START Exercise data
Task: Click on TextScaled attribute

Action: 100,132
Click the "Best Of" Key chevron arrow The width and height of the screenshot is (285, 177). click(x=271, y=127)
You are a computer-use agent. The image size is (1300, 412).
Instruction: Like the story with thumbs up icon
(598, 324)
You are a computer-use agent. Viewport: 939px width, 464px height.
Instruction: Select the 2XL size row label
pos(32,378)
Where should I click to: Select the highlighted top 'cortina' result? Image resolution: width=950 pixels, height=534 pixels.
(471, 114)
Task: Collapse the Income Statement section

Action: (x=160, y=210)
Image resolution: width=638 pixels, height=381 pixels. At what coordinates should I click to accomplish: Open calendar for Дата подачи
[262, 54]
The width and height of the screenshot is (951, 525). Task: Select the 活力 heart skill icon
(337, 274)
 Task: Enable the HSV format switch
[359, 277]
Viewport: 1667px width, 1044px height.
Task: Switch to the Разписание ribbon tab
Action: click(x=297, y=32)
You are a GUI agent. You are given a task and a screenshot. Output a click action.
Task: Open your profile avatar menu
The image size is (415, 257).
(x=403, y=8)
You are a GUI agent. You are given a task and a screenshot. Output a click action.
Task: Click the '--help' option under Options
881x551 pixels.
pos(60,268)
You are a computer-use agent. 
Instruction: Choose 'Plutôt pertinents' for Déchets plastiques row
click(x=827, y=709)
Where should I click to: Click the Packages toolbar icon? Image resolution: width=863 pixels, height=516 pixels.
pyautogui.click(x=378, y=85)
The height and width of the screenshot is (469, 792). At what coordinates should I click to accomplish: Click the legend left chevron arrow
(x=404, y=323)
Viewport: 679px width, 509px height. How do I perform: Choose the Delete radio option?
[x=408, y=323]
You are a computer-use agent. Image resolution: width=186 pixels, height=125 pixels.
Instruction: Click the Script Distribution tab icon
END Exercise data
Problem statement: Work out the number of lines in the entries above that hold the word "computer", giving the number without comment.

Task result: 4